Santé

La saison des pluies et les maladies qui menacent la santé des populations

La saison des pluies et les maladies qui menacent la santé des populations 1

Le Tchad est en pleine saison pluvieuse depuis plusieurs semaines avec son corollaire d’inondations, d’éboulements et d’écroulements. Il faut également souligner que les populations sont sous la menace de diverses maladies liées à cette période. Focus sur ces pathologies dont on doit se méfier.

Si le paludisme n’a pas attendue la saison des pluies pour semer la terreur dans les ménages, le retour de dame pluie, se révèle encore plus inquiétante avec les nombreuses maladies qu’elle entraîne. Il s’agit des épidémies comme la dysenterie, le choléra, la conjonctivite, la grippe, la pneumonie… Elles sont toutes causées par des eaux souillées qui ruissellent le long de nos quartiers, et l’arrivée des pluies pourrait favoriser leur propagation. « La saison des pluies est une saison que nous autres parents nous redoutons le plus . parce qu’on se retrouve souvent avec des enfants malades, avec toutes cette saleté que l’eau des pluies laisse derrière elle. C’est pourquoi je préfère ne plus laisser mes enfants s’amuser dehors comme avant, je ne voudrais pas qu’ils tombent malade », explique Blandine habitant le quartier Farcha.

Dans les hôpitaux et centres de santé visités, on enregistre de nombreux cas de paludisme, fièvre typhoïde mais aussi des grippes qui se multiplient. Aux dires de Samuel l’un des infirmiers du service de médecine de l’hôpital général la référence, « beaucoup de cas de paludisme, de toux, rhume et de bronchite ont été enregistrés et ce n’est pas près de s’arrêter ».

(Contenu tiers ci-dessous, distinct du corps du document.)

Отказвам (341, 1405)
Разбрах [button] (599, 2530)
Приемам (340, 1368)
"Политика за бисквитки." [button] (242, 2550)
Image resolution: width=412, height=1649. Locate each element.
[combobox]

A l’hôpital général en question, la saison des pluies ne draine pas que des malades classiques. « Il y a beaucoup de cas de noyades, des accidents de glissements du sol et diverses autres catastrophes. C’est d’ailleurs ces cas qui inquiètent le plus », ajoute Samuel.

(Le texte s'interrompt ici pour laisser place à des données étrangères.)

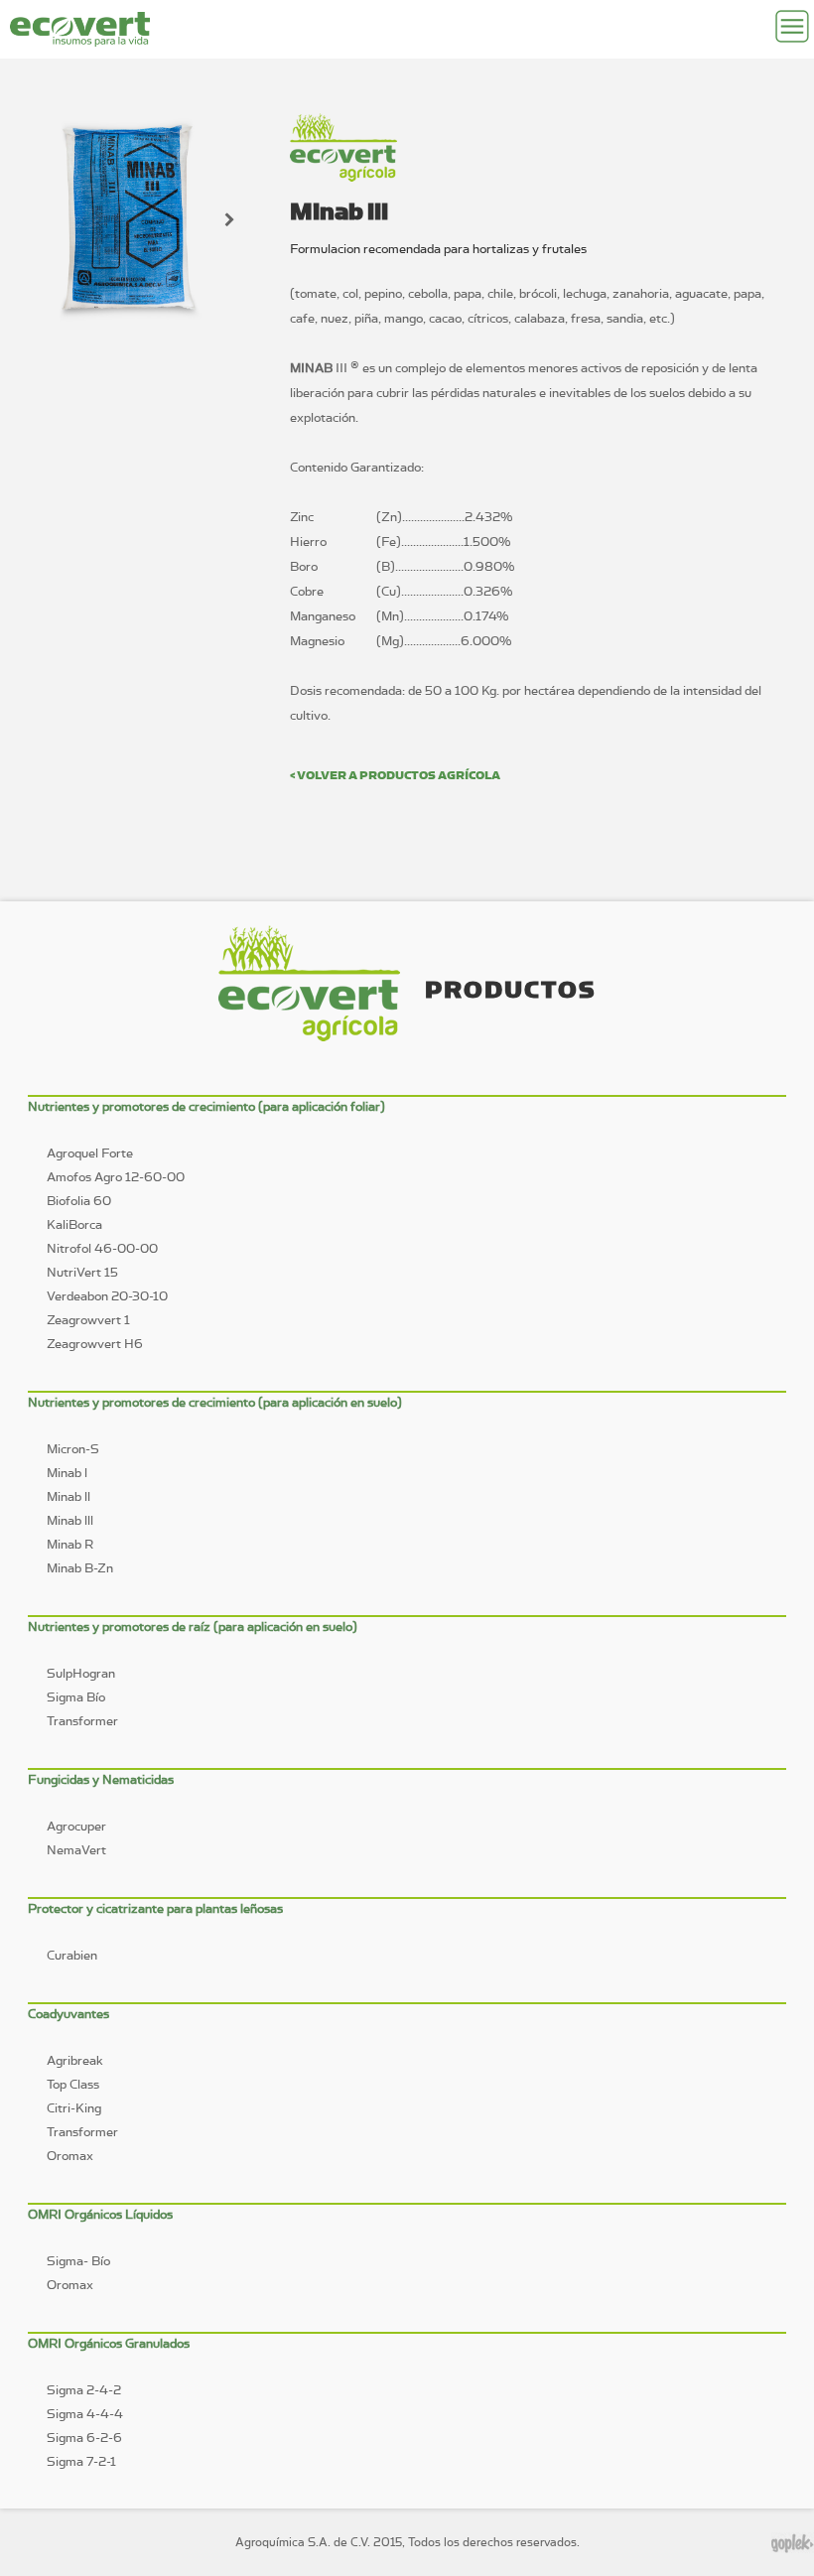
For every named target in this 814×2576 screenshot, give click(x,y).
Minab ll (68, 1496)
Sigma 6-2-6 (84, 2437)
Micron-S (73, 1448)
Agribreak (75, 2060)
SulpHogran (81, 1673)
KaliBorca (74, 1224)
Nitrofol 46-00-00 (102, 1248)
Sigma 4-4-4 (85, 2413)
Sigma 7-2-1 (81, 2461)
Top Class (73, 2084)
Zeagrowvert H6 (95, 1343)
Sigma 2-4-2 (84, 2389)
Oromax (70, 2155)
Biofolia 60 (79, 1200)
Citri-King (74, 2108)
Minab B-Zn (80, 1567)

Si aucun cas de maladie hydrique n’a été déclaré par les autorités, il faut quand même savoir qu’elles sont présentes et n’attendent que des victimes. De nombreuses personnes sont tentées de boire l’eau de pluie ou de l’utiliser pour faire le ménage notamment la vaisselle ou laver les aliments. Cela augmente les risques de contracter ces maladies hydriques. « Quand il pleut, c’est une grande opportunité pour nous. On recueille l’eau dans les bassines et nous l’utilisons à la place de l’eau de pompe. C’est plus facile et cela nous fait gagner du temps pour vaquer à d’autres occupations », explique Mingué ménagère au quartier Walia

Pour le coordonnateur du programme national de lutte contre le Paludisme Dr Mahamat Saleh Issakha Diar la saison des pluies augmente les risques de maladies hydriques comme le choléra, la dysenterie, le tétanos, la conjonctivite, la dermatose. « En fait, les populations se soucient plus du paludisme que de ces autres pathologies qui sont tous aussi dangereuses. Les pratiques de récupération et d’utilisation de l’eau de pluie pour des usages domestiques et consommation, n’est pas sans conséquence. aussi claire qu’elle soit, l’eau de pluie est une eau non potable. La population ne doit pas la consommer sans aucun traitement préalable. Car elle présente une contamination chimique, après ruissellement sur le toit et également une contamination bactérienne ou parasitaire, si elle est stockée dans un récipient », Prévient -il.

Du côté du centre de santé de Toukra, plusieurs personnes sont mises en observation, du fait de la fièvre typhoïde et de la dysenterie amibienne. « La plupart des patients viennent des quartiers environnants, insalubres en général. Certains consomment l’eau de pluie particulièrement souillés. Les points d’eau sont généralement construits hors normes et communiquent avec les rares fosses septiques qui existent. Il est bien vrai que ces problèmes se posent tout au long de l’année, mais la pluie est un facteur favorisant » explique l’infirmier en chef dudit centre.

Dans presque tous ces centres hospitaliers, les responsables regrettent l’inactivité des services mobiles de sensibilisation et de déparasitage qui peuvent contribuer énormément à prévenir les maladies liés à la saison pluvieuse. Selon le Dr Saleh Issakha Diar, tout le monde est interpellé par les problèmes que posent les pluies. « A chacun d’assainir son environnement, comme il le peut ».